Passage:
━━━━━━━━━━

# Huge difference between digital probe and onboard thermometer temperatures - Need Help



## whitedogbbq (Sep 9, 2015)

This is actually my first post but I wanted to say that this forum is awesome and it's already been so useful during my first few cooks.  I really appreciate all of the information and helpful support found in the community thus far!

Anyway, I'm having issues with my thermometers.  I'm cooking on a Masterbuilt XL 40 gas smoker and I'm using an Ivation dual probe digital thermometer.  I did a boil test and found that the digital thermometer is about 2* off and my onboard analog thermometer is 10* off.  I'm using the including probe clip and clipping on a grill near the middle of the smoker, directly underneath the rack that I'm using to cook on.  It's probably about 4" from the meat.

Here is the problem.  I've cooked spare ribs a few times and have used a cook temperature of 275 according to the digital, but the door thermometer reads anywhere from 315-325*.  This hasn't been too much of a problem with ribs because I just pull them when they pass the bend test which has been anywhere from 3.5 to 4.5 hours without foiling.  When I did a 10 pound brisket, I held at 250* according to the digital, but got to the stall at 165 in roughly 4 hours which seems way too fast.  The brisket subsequently came out a bit less moist and tender than I wanted because I suspect it cooked way too fast.  I got to 200* in about 7 hours.

Any idea why my probe and door thermometer are ranging anywhere from 30-60* apart despite the fact that they were only 10* apart in the boil test?  I've cleaned and re-tested both thermometers and there doesn't seem to be any issues with them.

Thanks in advance!


----------



## golfpro2301 (Sep 9, 2015)

Dont worry too much about it. Probably due to two reasons. 1- how heat circulates in your smoker. 2- your digital probe is on center of rack and door thermometer stem isnt anywhere close to center. I have same issue on my pitmaker vault. I bought a large Tel Tru that is spot on with boil test. I put my guru probe in center of rack and my tel tru in door will be off by 10 degrees. The stem is short of the center of the racks by 6-8 inches I would imagine. Try putting probe on stem of door thermo and look at difference. You will probably see same difference as boil test


----------



## chef jimmyj (Sep 9, 2015)

━━━━━━━━━━

Information supplied:

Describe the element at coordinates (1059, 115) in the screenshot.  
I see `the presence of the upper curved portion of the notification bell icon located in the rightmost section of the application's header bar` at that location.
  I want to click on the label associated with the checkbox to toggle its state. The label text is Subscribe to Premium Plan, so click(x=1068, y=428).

━━━━━━━━━━

Your tasks:
1. Answer these questions about the smoker thermometer thread:
(a) What smoker is whitedogbbq cooking on?
(b) In the boil test, how far off was the onboard analog thermometer?
(c) On which smoker does golfpro2301 say he has the same issue?
2. Rewrite the stretch of the smoker thermometer thread from "Any idea why" through "golfpro2301 (Sep 9, 2015)", replacing "door thermometer" with "dial thermometer".
3. Write the next part of the smoker thermometer thread, continuing from where it stops.
The data is separate material and has no connection to the thread about smoker thermometers.

Answers:
1.
(a) A Masterbuilt XL 40 gas smoker.
(b) 10 degrees.
(c) His pitmaker vault.

2.
Any idea why my probe and dial thermometer are ranging anywhere from 30-60* apart despite the fact that they were only 10* apart in the boil test?  I've cleaned and re-tested both thermometers and there doesn't seem to be any issues with them.

Thanks in advance!


----------



## golfpro2301 (Sep 9, 2015)

3.
I totally agree with the Pro...JJ


----------



## wade (Sep 9, 2015)

Yes, I agree too


----------



## dirtsailor2003 (Sep 9, 2015)

Agreed with all above. I don't use the built in therm in any of my smokers, and all the smokers I have built never get a built in therm. All of the probes for my iGrill2 are with 1* for the altitude that I am at. Honestly for pit temp measurement I'd be happy with 5* off. For meat especially beef I want it to be as close to spot on as possible.


----------



## whitedogbbq (Sep 9, 2015)

Thanks for the replies.  So do you guys think I should just trust the reading I'm getting off the digital prob in the middle of the box and ignore the door thermometer?  That's what I've been doing thus far...


----------



## dirtsailor2003 (Sep 9, 2015)

Whitedogbbq said:


> Thanks for the replies.  So do you guys think I should just trust the reading I'm getting off the digital prob in the middle of the box and ignore the door thermometer?  That's what I've been doing thus far...



YES!!!!


----------



## JckDanls 07 (Sep 9, 2015)

Yes..  as said above...  trust your digital therm before you put any faith in the door therm...  also...  You said you put the probe for your digital UNDERNEATH the meat...  This is not a good placement for the probe as the juices drip from the meat onto the probe and it will make your readings go wacky...  put the probe on the same grate as the meat right beside the meat...


----------



## whitedogbbq (Sep 9, 2015)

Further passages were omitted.